Антон Носик правильно отмечает: «Все реалии приведенного стихотворения в сегодняшнем Китае проверяются, так сказать, на местности. И проверки, увы, не выдерживают. Первые заминки возникают с географией. Во-первых, дорога в тысячу ли — это, оказывается, всего лишь 500 километров… Так что даже пафос героя стихотворения трудно было бы оправдать столь незначительным расстоянием (императорский гонец преодолевал его за двое суток, а световое письмо — за полтора часа). Если уж мы заговорили о цифрах, то нелишне упомянуть, что ни одна, ни две тысячи ли во времена династии Минь не писались с нулями. Одна тысяча — это и чен, две тысячи — лян чен, по два иероглифа на каждое числительное, но уж никак не 1000 и не 2000. В описании Стены у Бродского проверку выдерживает лишь само это слово. Да, Стена действительно стоит. Но почему на западе?! Ведь стена была построена, чтобы защитить Китай от нашествия с севера! То есть относительно любого китайского города и любой провинции стена стоит на севере.
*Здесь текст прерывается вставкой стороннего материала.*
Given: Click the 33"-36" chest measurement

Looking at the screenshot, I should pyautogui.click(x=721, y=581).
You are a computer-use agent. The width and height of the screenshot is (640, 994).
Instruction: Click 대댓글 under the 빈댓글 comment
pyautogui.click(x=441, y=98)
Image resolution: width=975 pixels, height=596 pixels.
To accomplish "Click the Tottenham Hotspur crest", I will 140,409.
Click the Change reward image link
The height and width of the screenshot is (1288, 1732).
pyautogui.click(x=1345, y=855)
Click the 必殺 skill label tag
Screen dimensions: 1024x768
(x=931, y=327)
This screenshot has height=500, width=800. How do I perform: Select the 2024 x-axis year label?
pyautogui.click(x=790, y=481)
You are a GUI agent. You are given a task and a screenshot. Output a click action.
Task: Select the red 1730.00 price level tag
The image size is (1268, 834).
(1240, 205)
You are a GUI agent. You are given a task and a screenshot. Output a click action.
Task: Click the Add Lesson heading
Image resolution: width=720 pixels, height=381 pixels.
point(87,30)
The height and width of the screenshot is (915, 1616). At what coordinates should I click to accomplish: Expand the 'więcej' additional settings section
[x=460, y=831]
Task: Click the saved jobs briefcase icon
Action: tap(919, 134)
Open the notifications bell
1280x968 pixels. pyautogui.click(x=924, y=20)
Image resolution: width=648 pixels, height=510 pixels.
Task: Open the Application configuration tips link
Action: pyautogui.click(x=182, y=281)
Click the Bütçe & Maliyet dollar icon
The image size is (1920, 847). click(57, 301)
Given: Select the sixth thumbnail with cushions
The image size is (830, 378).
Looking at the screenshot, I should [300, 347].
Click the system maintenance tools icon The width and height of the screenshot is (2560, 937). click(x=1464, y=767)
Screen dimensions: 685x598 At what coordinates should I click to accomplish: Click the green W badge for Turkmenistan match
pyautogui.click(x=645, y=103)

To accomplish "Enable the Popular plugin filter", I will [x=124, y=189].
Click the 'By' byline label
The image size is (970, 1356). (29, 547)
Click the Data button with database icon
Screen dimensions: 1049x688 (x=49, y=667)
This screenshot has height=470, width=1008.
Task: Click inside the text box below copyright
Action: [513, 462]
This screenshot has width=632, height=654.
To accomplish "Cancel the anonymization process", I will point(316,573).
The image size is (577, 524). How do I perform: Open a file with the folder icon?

Если же главный герой — изгнанник и живет по другую сторону Стены, то Стена может быть от него на юге (если смотреть из Монголии) либо на востоке (если смотреть из России или Европы)… Внешний вид Стены в стихотворении тоже никак не привязан к действительности. Во-первых, она имеет цвет кофе с молоком. Во-вторых, эта стена имеет высоту примерно 10 метров… Не лучше обстоит дело с психологией главного героя. Фраза „уродлив и страшен, как иероглиф“ звучит нормально для европейского уха, но человеку, писавшему ко двору во времена династии Минь, иероглиф никак не мог представляться ни уродливым, ни страшным…»
Верно подмечено — человек Востока не мог назвать иероглиф уродливым и страшным. Значит, о другой стене пишет поэт, о другом Западе, и другие подразумевает «неразборчивые письмена», такие же уродливые, как человек. И поэт против продолжения дороги, которая привела его к стене, унесла на Запад. Не собираюсь делать радикальные антизападные выпады или представлять Бродского отчаянным патриотом России. Но тут есть о чем задуматься, поразмышлять. Думаю, политика тут вовсе ни при чем: ни западная, ни российская, ни советская. Дело в судьбе поэта, в его поэтическом движении. Он предугадывал, что «Движение в одну сторону превращает меня / в нечто вытянутое, как голова коня…». В моей восточной коллекции есть такие вытянутые в одну сторону мифические кони. Очевидно, видел таких и Бродский. Он не хотел превращаться в одностороннего, плоскостного, вытянутого в сторону Запада поэта, понимал, что его сила, его поэтическое величие — в России и великой русской культуре. А «неразборчивые письмена» — это страшная для него неразличимость поэтической личности, потеря индивидуальности.